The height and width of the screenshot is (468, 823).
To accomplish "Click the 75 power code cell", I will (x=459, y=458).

+++

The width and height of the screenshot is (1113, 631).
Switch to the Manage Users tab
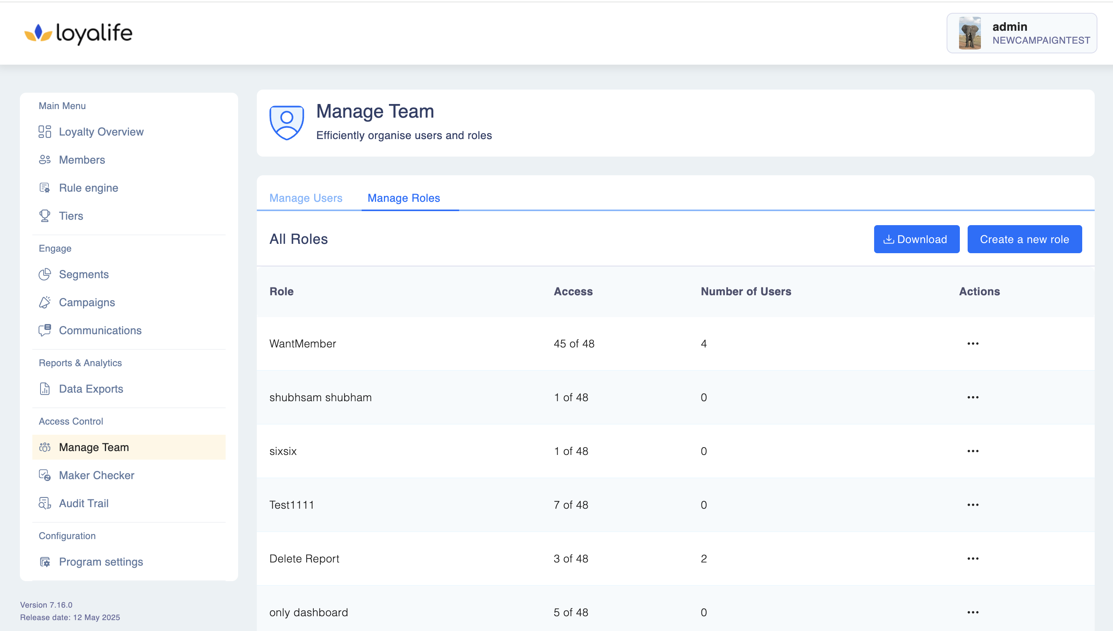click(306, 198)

+++

▸ EXERCISE INSTRUCTIONS:
Turn the listing above into a JSON list of strings, one string per line and no blank lines, beginning at the line containing "The width and" and stopping after the line containing "click(306, 198)". Leave the pictures out.

▸ TASK RESULT:
[
  "The width and height of the screenshot is (1113, 631).",
  "Switch to the Manage Users tab",
  "click(306, 198)"
]